■ Do this:
Edit the listing from its first line through the line that holds "click(164, 284)", inclusive, swapping "Viewport" for "Window" and leaving everything else untouched. Omit the pictures from your answer.

Collection entries
START

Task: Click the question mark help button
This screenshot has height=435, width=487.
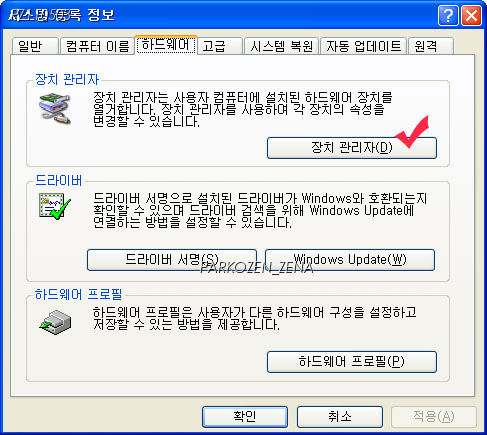Action: [448, 15]
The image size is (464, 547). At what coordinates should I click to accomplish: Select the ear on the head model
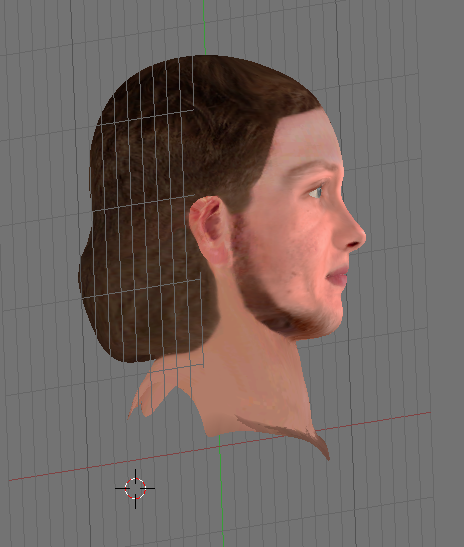[209, 232]
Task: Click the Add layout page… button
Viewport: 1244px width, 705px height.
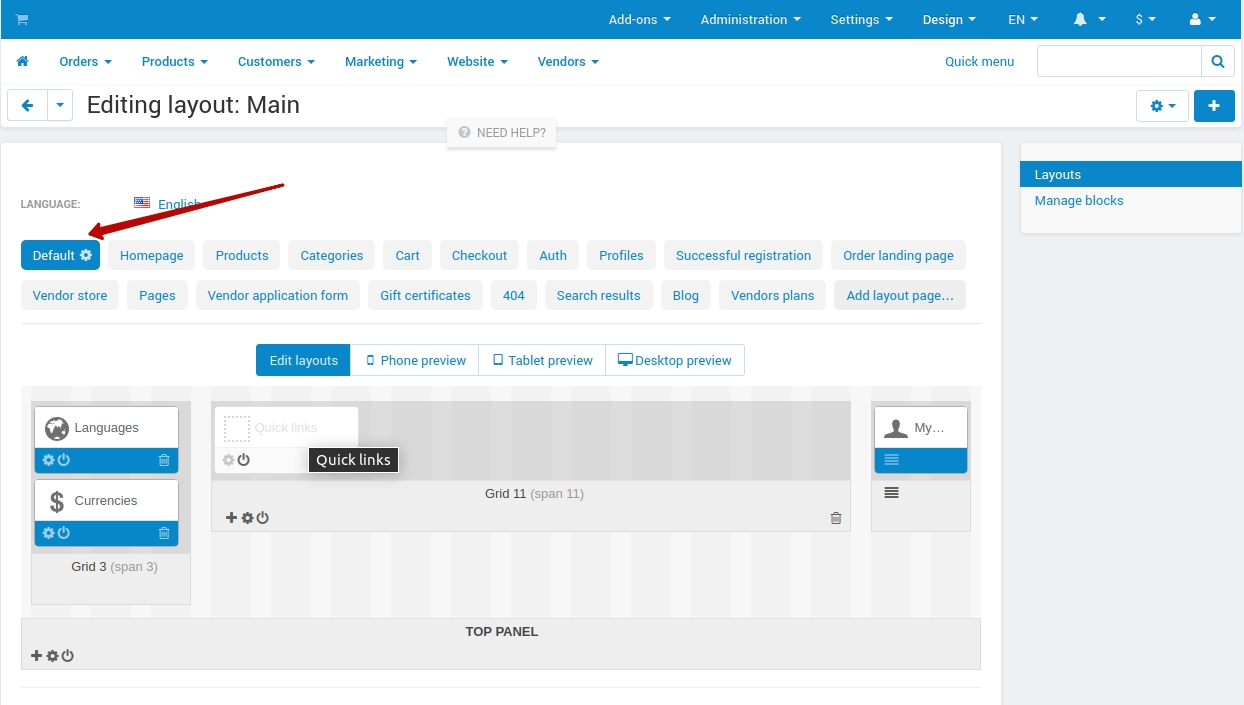Action: pos(900,295)
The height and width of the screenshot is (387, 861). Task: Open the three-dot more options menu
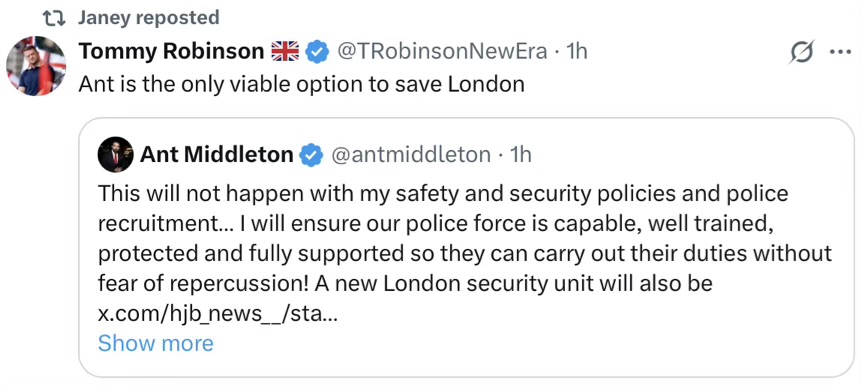click(840, 52)
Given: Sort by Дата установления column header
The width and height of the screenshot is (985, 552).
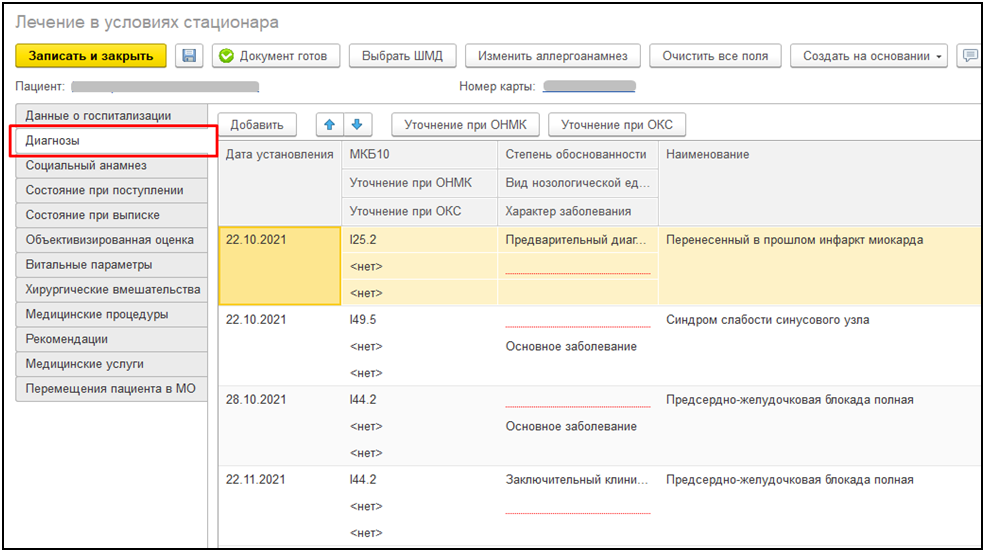Looking at the screenshot, I should (x=279, y=154).
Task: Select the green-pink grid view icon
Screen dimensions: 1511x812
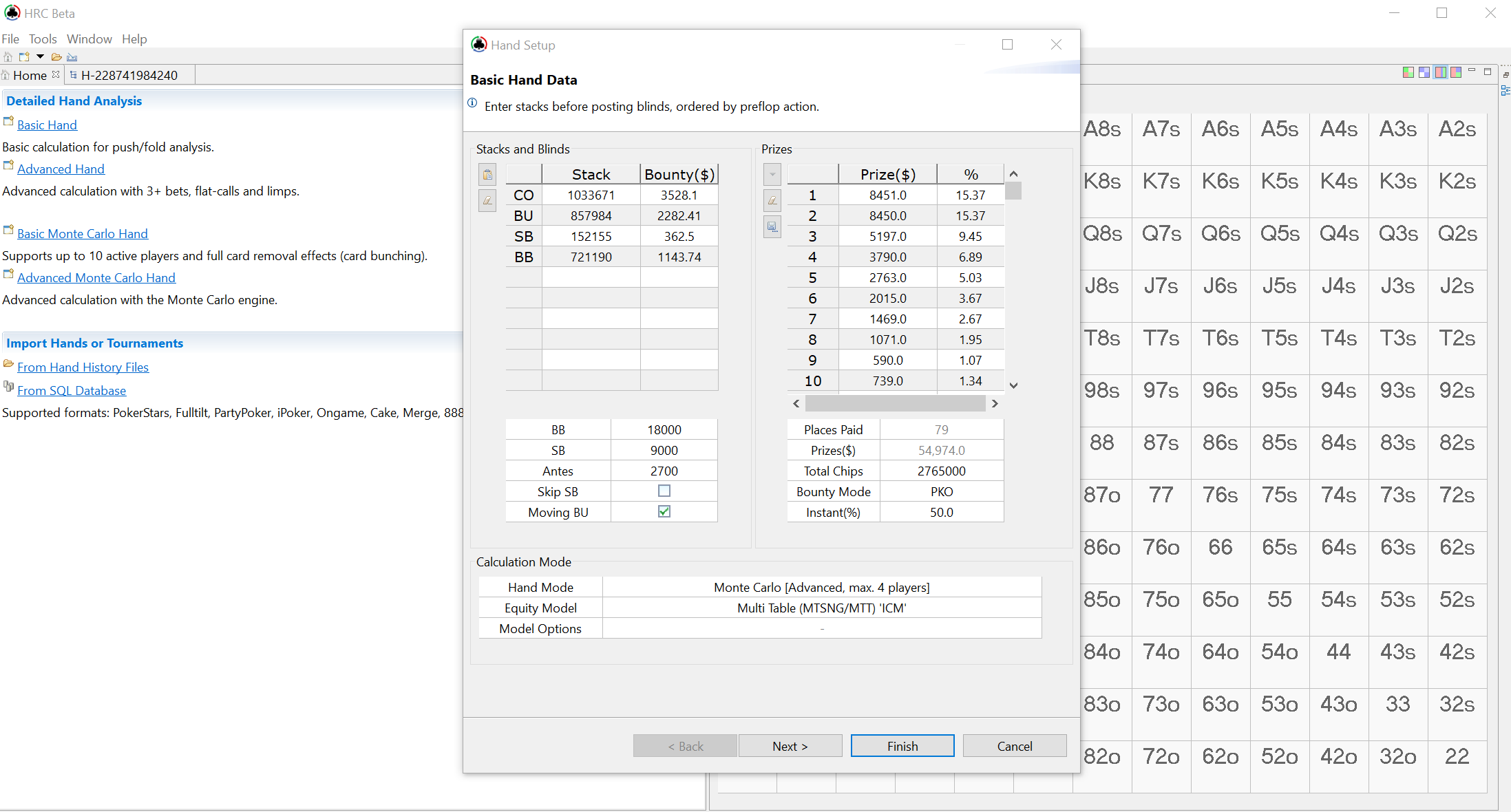Action: [1408, 72]
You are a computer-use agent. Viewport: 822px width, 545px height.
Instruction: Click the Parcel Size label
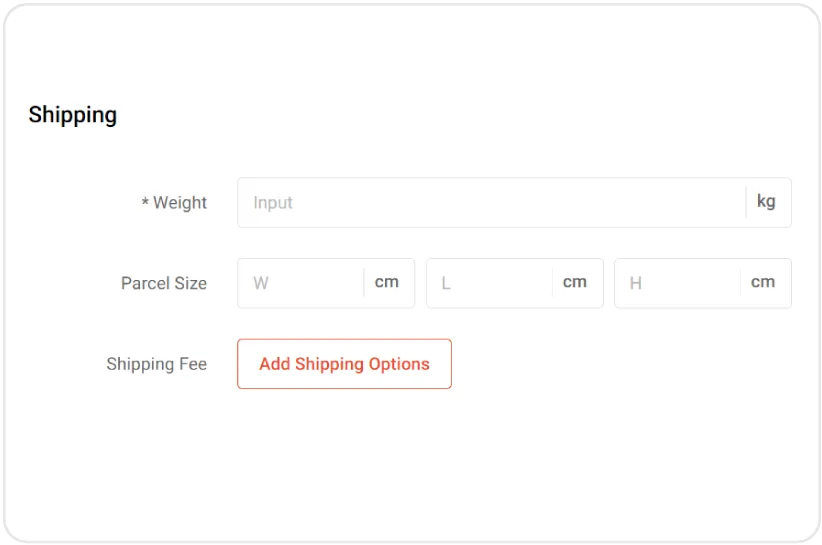click(164, 284)
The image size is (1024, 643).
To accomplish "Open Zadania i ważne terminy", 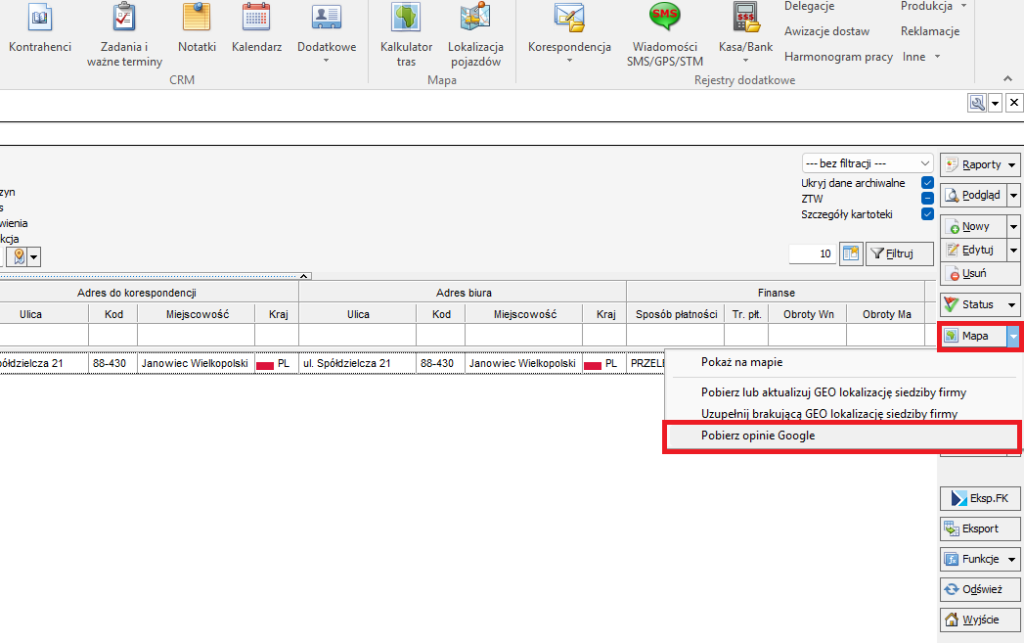I will 124,18.
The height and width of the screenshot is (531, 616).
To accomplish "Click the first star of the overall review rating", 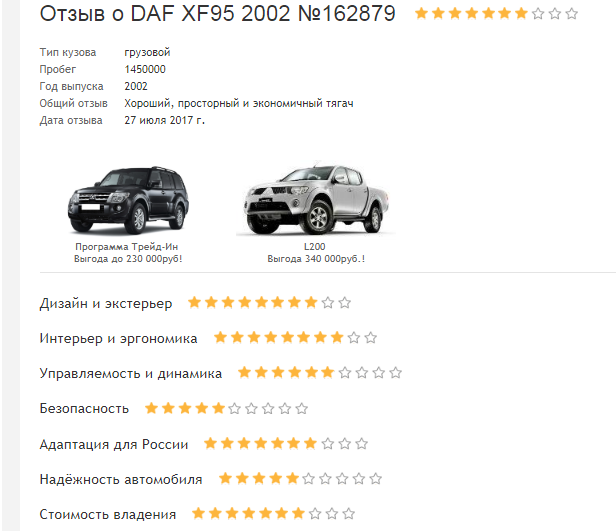I will click(x=422, y=14).
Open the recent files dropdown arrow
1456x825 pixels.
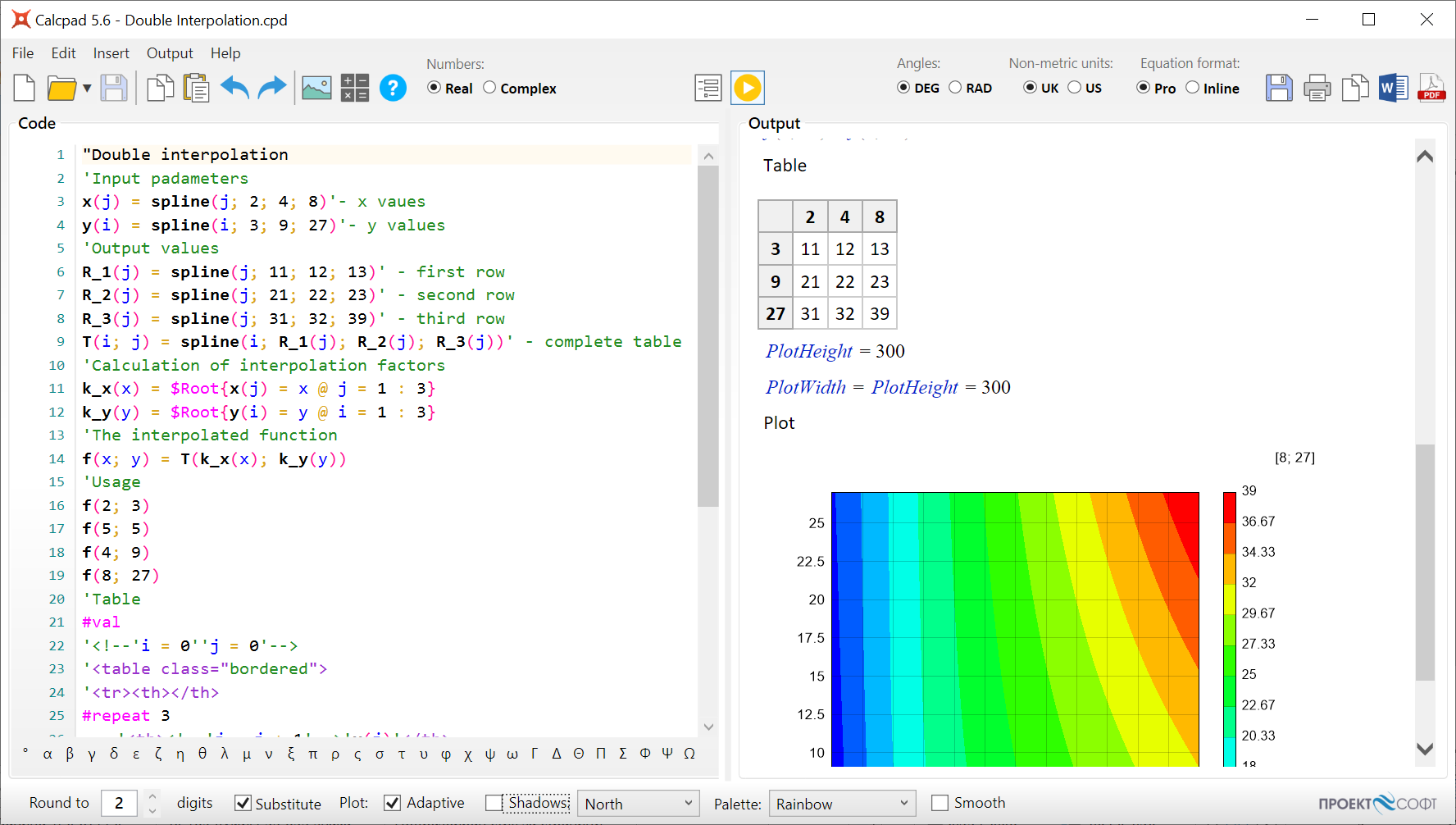click(86, 88)
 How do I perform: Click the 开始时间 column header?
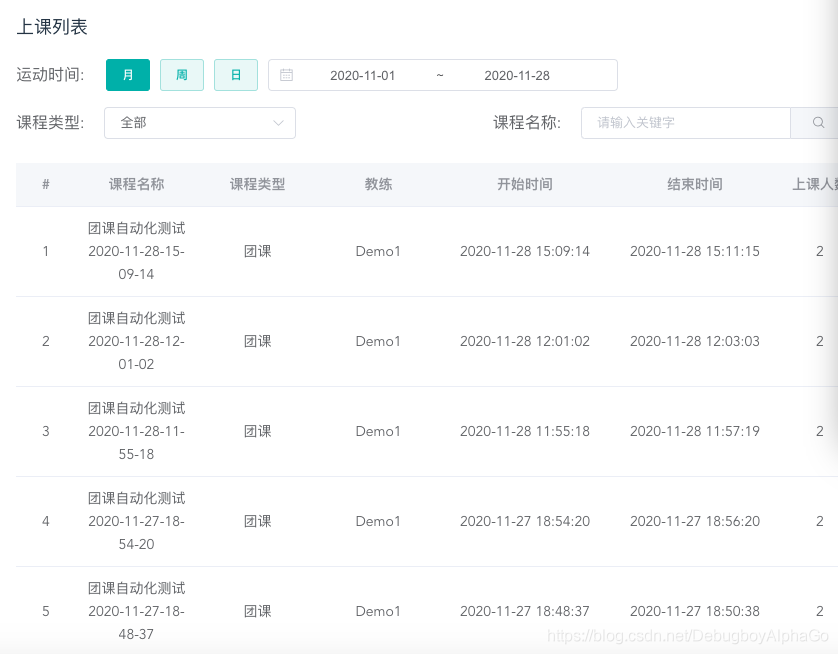click(x=525, y=184)
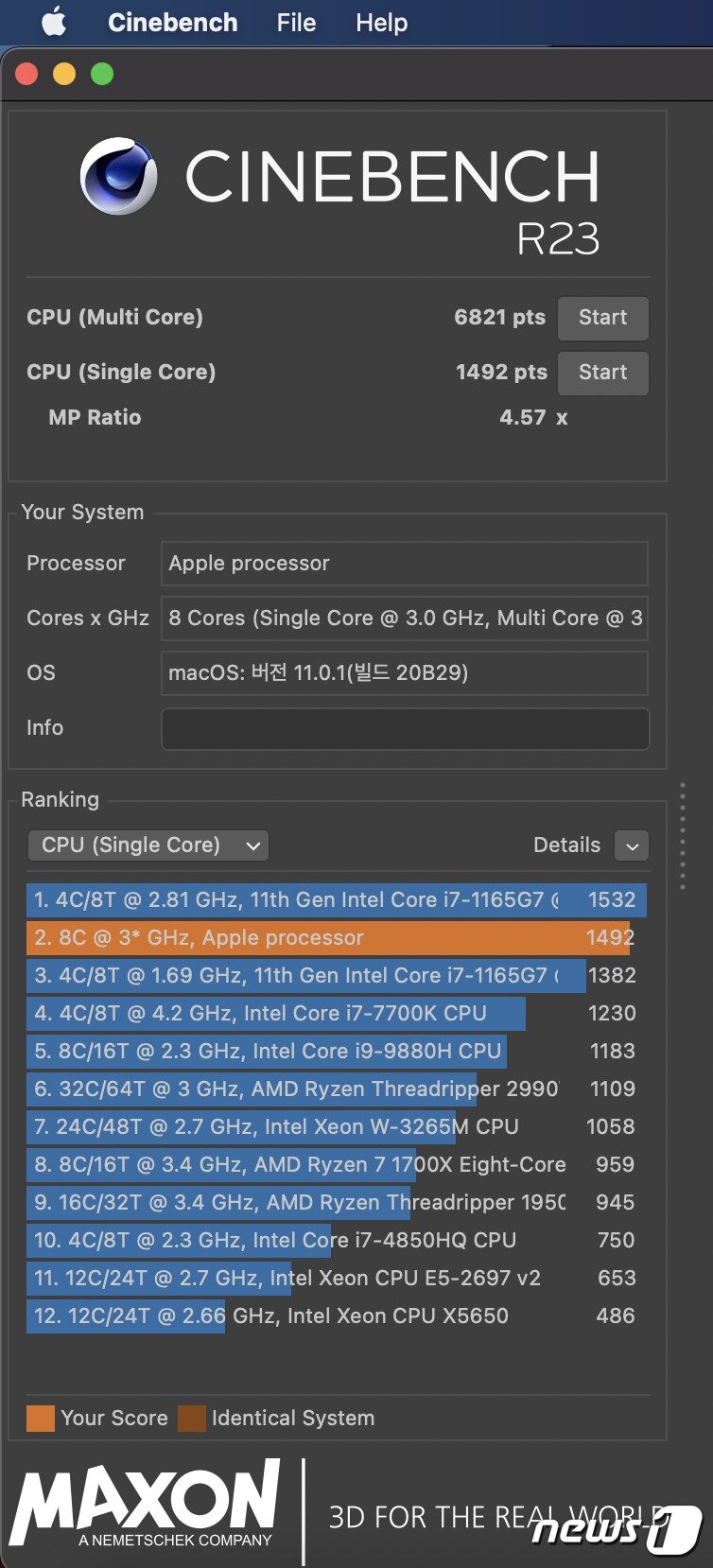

END

■ Result for this task:
Task: Click the question mark help button
This screenshot has height=435, width=487.
Action: [448, 15]
The image size is (464, 547). At what coordinates should I click to accomplish: Select the ear on the head model
[209, 232]
Task: Click the Add layout page… button
Window: 1244px width, 705px height.
Action: pos(900,295)
The height and width of the screenshot is (387, 861). Task: Open the three-dot more options menu
click(840, 52)
Given: Sort by Дата установления column header
The width and height of the screenshot is (985, 552).
Looking at the screenshot, I should (x=279, y=154).
Task: Select the green-pink grid view icon
Screen dimensions: 1511x812
Action: [1408, 72]
You are a computer-use agent. Window: 822px width, 545px height.
Instruction: Click the Parcel Size label
click(164, 284)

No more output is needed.